Last year I wrote a post about the importance of being prepared in the context of recording sessions. To jog your memory, I talked about session musicians, which are essentially hired guns. I pointed out the importance of preparation so that a session engineer’s time is not wasted. This post is a natural extension to last year’s post, but in this instance I discuss the importance of preparation for live performances. Rehearsing is something that a lot of new musicians don’t give enough attention to, which is a crime.
The back story
Back in the Yung Shottaz days we never used to rehearse. We thought rehearsing was a waste of time given how dope we were. By not preparing for live performances we essentially played Russian Roulette when we did the shows. Because we lacked preparation, you didn’t know which Yung Shottaz would show up at a gig. We had some memorable performances along the way, but we also had a few stinkers. I feel we could have had more great sets if we put in the adequate time preparing for the shows. I vividly remember a few sets which were out of sync and lacking energy. We would jump off stage and I would literally want the ground to swallow me whole. I can safely say that we only had ourselves to blame because we didn’t set ourselves up to win.
The success story
Fast forward a few years and I met a brother called Triplelan. If you don’t know who Trip is by now, I’d suggest you go ahead and check out our song together here. If you like that tune check out all his other videos, he has a new one titled “NZ Darling”. Trip showed me the true importance of rehearsing regularly.

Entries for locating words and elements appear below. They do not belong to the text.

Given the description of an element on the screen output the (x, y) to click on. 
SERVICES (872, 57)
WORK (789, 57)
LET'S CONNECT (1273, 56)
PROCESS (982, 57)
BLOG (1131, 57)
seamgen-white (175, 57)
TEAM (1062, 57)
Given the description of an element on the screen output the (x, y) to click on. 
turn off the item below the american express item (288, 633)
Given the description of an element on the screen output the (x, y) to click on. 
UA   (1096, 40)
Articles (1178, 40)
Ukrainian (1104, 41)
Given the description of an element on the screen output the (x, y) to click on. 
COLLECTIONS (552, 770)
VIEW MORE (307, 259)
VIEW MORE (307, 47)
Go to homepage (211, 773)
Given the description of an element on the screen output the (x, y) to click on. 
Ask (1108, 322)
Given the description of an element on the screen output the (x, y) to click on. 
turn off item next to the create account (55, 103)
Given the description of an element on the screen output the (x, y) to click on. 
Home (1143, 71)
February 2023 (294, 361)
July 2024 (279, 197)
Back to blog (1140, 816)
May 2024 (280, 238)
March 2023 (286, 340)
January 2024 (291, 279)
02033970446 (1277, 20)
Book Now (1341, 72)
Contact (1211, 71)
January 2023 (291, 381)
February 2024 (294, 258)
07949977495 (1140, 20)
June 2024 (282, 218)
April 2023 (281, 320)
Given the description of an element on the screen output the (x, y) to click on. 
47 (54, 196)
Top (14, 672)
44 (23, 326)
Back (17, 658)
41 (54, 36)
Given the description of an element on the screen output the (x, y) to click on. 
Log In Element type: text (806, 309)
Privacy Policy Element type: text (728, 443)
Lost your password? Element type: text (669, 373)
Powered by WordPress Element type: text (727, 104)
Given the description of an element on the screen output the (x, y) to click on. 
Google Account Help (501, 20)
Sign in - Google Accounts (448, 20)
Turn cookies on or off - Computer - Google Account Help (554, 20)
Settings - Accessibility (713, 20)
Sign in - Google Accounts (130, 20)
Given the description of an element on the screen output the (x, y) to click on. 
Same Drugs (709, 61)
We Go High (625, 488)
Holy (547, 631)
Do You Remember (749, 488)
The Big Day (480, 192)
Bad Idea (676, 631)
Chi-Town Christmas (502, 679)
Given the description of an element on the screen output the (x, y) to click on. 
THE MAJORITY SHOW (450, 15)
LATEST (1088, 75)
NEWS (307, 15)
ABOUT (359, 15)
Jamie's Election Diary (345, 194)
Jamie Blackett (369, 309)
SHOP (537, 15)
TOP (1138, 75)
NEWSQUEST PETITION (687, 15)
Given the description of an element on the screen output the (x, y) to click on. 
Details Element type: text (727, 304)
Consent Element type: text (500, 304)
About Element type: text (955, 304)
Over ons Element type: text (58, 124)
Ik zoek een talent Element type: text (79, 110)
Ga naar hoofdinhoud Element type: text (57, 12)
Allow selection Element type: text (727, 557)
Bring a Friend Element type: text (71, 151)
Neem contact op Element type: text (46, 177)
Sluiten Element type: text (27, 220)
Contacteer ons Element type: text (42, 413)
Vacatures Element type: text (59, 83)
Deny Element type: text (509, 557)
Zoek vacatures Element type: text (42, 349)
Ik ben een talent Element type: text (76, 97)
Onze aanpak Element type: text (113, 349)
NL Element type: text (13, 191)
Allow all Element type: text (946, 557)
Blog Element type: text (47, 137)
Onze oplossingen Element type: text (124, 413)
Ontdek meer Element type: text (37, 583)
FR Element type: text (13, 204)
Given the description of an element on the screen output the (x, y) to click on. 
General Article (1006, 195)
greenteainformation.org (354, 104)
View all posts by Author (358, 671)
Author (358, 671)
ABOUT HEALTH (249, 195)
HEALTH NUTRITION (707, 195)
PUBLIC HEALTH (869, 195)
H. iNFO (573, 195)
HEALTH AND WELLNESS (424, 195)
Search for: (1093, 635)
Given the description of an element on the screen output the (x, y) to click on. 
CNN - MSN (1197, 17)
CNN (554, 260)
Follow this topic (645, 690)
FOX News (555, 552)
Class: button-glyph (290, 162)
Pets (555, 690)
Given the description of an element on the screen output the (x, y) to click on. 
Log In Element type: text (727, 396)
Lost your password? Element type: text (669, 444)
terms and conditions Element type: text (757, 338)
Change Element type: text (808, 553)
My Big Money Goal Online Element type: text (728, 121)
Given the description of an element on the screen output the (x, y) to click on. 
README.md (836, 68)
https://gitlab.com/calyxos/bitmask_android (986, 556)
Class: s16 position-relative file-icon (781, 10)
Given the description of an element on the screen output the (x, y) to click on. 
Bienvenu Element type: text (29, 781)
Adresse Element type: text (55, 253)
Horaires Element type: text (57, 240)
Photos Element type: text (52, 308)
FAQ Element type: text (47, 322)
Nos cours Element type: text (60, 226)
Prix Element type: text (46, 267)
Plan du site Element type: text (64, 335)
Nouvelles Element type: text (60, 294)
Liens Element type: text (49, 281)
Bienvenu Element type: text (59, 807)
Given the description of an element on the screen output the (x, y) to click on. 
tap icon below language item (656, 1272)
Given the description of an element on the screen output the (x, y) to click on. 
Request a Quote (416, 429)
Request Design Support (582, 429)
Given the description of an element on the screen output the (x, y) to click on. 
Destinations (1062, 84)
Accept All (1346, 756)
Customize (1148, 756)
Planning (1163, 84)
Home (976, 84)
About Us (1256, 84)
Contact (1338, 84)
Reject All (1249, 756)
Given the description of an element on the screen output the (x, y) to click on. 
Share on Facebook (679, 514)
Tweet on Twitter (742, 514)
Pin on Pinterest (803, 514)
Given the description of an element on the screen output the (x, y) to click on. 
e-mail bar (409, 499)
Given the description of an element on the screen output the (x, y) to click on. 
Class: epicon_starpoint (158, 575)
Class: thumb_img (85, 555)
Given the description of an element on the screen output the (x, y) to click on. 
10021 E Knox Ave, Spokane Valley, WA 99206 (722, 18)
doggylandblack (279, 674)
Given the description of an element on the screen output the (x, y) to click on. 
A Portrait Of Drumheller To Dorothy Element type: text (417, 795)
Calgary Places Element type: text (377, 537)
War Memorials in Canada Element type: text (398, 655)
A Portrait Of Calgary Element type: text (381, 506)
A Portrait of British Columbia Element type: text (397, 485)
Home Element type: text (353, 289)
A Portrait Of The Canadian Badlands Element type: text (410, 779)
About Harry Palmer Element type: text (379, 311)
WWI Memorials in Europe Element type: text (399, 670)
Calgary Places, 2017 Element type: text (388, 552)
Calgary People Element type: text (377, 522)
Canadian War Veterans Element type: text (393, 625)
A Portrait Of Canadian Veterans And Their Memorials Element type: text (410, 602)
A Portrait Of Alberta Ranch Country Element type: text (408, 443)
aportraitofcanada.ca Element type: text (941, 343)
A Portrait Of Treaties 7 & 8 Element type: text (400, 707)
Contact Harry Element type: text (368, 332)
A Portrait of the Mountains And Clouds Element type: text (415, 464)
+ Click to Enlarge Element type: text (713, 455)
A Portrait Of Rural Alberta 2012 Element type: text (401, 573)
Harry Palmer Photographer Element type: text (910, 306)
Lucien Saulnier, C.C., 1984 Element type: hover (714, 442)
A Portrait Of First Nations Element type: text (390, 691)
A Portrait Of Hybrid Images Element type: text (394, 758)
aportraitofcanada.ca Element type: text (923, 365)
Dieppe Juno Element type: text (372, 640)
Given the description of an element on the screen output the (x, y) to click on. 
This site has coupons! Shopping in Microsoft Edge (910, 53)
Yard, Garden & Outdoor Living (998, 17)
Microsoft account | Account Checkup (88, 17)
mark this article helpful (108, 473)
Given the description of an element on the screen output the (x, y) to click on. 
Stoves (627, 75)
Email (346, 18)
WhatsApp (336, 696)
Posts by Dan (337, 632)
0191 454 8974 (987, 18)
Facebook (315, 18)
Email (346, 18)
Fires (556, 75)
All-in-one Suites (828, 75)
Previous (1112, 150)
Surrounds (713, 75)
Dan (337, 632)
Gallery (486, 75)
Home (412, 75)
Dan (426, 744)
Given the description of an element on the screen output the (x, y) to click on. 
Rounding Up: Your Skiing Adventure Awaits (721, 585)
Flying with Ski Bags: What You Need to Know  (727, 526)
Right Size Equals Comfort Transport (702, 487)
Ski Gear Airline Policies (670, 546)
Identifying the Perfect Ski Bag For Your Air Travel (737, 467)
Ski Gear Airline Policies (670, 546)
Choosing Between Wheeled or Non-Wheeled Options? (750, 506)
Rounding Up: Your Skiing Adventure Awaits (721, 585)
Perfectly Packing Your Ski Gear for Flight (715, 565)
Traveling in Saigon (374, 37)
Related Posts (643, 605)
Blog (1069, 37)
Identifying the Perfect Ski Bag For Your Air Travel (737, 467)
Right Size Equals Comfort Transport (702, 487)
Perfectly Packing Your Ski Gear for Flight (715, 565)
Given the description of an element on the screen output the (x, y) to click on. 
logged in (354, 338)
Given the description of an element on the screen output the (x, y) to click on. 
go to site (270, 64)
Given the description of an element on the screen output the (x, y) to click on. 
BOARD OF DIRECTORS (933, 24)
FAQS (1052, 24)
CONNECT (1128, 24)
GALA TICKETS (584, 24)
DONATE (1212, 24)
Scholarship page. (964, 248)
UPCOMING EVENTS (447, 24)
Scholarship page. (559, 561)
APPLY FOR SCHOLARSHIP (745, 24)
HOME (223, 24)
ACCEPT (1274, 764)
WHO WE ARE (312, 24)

The bro and his band rehearse every week without fail, whether or not they have any gigs. When they have gigs, they ramp the frequency of rehearsals up to three times a week in the lead up. What that does for the band is incredible, anyone that has seen these guys at work will tell you they never miss a beat.
What I learned
I got to experience the intensity of Trip’s band when we did the Okedeo release, which was an awesome experience for myself. When Hlats and I were gigging in 2016 we started rehearsing for gigs but we’d only rehearse for a couple of weeks leading up to each gig. It worked wonders for us, but I can safely say that moving forward we will be using the Triplelan template.
2017 was a good year for the Shottaz musically. We released our first project in over 3 years, and we laid a solid foundation. Stepping into 2018, expect a pivotal year for the Shottaz given that we are in talks to lock down some really high profile gigs. Trust me, those of you that will get a chance to come check us out please don’t hesitate. Bring on 2018!!!!